There’s one group of people who probably weren’t surprised by the New York Times’s report on Tuesday that President Trump had declared more than $1 billion in losses on his income taxes from 1985 to 1994: New Yorkers who read their city’s tabloids during that period.
Over the course of a 50-image slide show that the New York Post published on the day of Trump’s 2017 inauguration — all covers depicting the man they delighted in calling “The Donald” — even the Post was forced to acknowledge this dark period, including a cover from April 1990. That year, according to the Times’s report, Trump declared that his businesses had lost more than $250 million.
Trump had gained national attention for his book “The Art of the Deal,” which came out in 1987 (a year in which Trump lost $42.2 million). The book portrayed Trump as a master of the financial universe, able to convince a resident of the frozen north that jokes about selling them ice were fresh and amusing. So when America suddenly learned that Trump was in dire straits, there was some schadenfreude to be had.
“Some people hope Trump solves his financial problems, others hope he goes bankrupt,” one pollster asked in July 1990. “Which best describes you?” About 2 in 10 said they hoped he would go bankrupt — a relatively good result.
Gallup noted that Trump was “in financial trouble and is on an allowance from his financial backers.” Nearly two-thirds said he was getting what he deserved. If he went bankrupt? About 6 in 10 said either that they didn’t care or that they would be glad.
When NBC News and the Wall Street Journal asked Americans their opinions of Trump, half had at least a somewhat negative view of him. Three percent said they viewed him very positively.
Perhaps the poll result that would cause Trump the most angst came from a Post-ABC News survey. Given both his problems and his wealth, we asked, would you trade places with Trump?
More than 8 in 10 said they wouldn’t.
In the late 1990s, Trump started to flirt with the idea of running for president, even briefly considering a run for the Reform Party nomination in the 2000 race. Gallup polled in 1999 to determine how people viewed Trump and found that 41 percent viewed him favorably and 47 percent negatively — a net minus-6 favorability.
□ □ □
▶ [Challenge A] From the article on public opinion of Trump's finances, copy word for word the stretch from "Gallup noted that" through "would be glad.".
▶ [Challenge B] Write the next part of the article on public opinion of Trump's finances, picking up after its final sentence.

▶ [Data excerpts]
□ □ □
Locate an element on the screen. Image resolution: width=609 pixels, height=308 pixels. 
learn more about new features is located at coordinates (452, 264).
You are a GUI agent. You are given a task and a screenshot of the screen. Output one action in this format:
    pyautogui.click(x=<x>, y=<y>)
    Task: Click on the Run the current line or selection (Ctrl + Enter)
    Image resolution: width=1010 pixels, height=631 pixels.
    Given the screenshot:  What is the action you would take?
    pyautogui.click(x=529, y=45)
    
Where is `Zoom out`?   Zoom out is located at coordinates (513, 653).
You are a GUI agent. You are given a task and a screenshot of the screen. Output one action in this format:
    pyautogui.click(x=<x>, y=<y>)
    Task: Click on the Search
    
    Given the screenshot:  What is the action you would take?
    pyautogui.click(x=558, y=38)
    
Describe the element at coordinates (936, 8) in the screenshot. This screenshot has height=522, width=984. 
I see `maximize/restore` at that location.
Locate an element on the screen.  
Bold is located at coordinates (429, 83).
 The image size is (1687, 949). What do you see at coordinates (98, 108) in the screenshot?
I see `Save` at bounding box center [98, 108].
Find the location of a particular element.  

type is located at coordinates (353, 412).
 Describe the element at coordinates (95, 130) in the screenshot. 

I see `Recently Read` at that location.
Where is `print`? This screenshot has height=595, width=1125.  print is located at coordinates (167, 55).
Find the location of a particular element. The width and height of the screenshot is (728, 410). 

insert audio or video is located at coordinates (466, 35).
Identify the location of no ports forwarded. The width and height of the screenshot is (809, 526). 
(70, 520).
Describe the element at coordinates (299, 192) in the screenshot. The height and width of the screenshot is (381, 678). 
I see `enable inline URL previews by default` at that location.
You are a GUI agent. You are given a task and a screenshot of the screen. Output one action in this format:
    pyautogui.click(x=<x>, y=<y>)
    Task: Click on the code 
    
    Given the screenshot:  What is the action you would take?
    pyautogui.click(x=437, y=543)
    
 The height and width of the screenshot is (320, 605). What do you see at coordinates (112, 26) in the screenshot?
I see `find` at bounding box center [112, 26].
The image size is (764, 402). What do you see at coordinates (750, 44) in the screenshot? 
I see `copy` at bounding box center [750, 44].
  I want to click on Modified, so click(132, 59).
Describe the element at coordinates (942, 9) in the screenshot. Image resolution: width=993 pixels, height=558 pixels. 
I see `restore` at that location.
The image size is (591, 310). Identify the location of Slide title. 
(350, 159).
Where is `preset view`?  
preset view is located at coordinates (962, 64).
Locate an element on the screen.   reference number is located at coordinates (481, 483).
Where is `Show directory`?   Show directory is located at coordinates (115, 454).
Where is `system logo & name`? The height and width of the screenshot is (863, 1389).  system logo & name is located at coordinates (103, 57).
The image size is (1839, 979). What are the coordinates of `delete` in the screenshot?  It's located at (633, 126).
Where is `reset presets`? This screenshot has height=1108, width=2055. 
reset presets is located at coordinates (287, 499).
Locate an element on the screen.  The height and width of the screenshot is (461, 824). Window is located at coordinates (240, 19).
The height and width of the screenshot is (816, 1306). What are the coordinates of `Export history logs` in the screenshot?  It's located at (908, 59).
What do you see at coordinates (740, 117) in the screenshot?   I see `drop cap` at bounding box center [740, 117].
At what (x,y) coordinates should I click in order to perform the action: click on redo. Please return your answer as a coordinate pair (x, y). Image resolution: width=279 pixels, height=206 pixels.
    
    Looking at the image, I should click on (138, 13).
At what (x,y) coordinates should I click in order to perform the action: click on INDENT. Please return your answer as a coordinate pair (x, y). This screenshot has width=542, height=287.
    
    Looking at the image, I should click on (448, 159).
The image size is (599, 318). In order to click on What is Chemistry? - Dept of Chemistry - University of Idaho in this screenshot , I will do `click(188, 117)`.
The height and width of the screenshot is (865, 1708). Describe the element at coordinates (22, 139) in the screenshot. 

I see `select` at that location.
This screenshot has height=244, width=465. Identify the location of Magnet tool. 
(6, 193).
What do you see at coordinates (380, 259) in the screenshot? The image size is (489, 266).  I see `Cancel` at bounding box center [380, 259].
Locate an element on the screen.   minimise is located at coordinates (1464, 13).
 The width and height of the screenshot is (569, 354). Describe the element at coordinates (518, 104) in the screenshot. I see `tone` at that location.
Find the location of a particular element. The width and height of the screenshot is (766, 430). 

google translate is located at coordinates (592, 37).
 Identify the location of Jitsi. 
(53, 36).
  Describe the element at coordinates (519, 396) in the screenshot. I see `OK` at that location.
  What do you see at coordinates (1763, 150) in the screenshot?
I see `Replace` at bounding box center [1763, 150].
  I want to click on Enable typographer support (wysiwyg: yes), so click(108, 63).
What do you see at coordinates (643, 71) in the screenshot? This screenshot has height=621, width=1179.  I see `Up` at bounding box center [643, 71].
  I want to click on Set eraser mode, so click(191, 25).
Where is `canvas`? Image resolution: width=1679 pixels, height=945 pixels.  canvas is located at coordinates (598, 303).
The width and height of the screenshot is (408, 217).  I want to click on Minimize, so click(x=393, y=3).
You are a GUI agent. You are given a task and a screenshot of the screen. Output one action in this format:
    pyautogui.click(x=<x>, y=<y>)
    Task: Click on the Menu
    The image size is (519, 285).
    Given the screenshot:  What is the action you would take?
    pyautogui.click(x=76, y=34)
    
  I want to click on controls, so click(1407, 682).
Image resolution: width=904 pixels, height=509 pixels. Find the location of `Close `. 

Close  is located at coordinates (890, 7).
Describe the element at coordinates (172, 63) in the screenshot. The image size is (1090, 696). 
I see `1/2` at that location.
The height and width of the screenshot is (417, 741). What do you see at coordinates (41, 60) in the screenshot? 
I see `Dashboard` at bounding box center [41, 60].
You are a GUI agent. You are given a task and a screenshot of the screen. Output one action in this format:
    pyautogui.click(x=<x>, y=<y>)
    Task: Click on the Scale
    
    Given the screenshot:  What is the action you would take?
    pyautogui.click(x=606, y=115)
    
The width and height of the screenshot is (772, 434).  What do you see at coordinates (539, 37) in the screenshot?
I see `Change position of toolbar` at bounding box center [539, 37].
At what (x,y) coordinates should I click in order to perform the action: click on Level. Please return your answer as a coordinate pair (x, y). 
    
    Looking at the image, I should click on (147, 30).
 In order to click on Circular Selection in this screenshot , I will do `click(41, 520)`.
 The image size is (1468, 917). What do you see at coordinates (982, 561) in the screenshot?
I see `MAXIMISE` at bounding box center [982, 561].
□ □ □
▶ [Task result A]
Gallup noted that Trump was “in financial trouble and is on an allowance from his financial backers.” Nearly two-thirds said he was getting what he deserved. If he went bankrupt? About 6 in 10 said either that they didn’t care or that they would be glad.

▶ [Task result B]
Trump didn’t run that year. Instead, he became a TV star.
In January 2004, his show “The Apprentice” premiered. The show had the same premise as his 1987 book: Trump was fabulously wealthy, fabulously successful — and he could show you how to achieve the same status.
In its first season, “The Apprentice” was the top-rated show in the country the week of the finale, the only time it would achieve that status. But the show’s success quickly led to more seasons: a second one in 2004 and two in 2005. The second season in each year ended right before Christmas.
Gallup and its polling partners included Trump in a December 2004 poll asking whether Trump should be on Santa’s “naughty” or “nice” list. People were split, with only Democrats constituting a majority that said Trump belonged on the “nice” list.
After two more seasons of “The Apprentice,” those numbers shifted. By December 2005, a majority of all Americans said Trump belonged on the “nice” list. Majorities in every political group held that position, with the percentage of both Democrats and Republicans saying he belonged on the “nice” list climbing 10 points over the year.
Perhaps most telling was another poll from Gallup, in which the pollsters again asked how people viewed Trump.
This time, half of respondents said they viewed him favorably. On net, Trump’s favorability was plus-12, an 18-point swing from six years prior.
The rehabilitation was underway.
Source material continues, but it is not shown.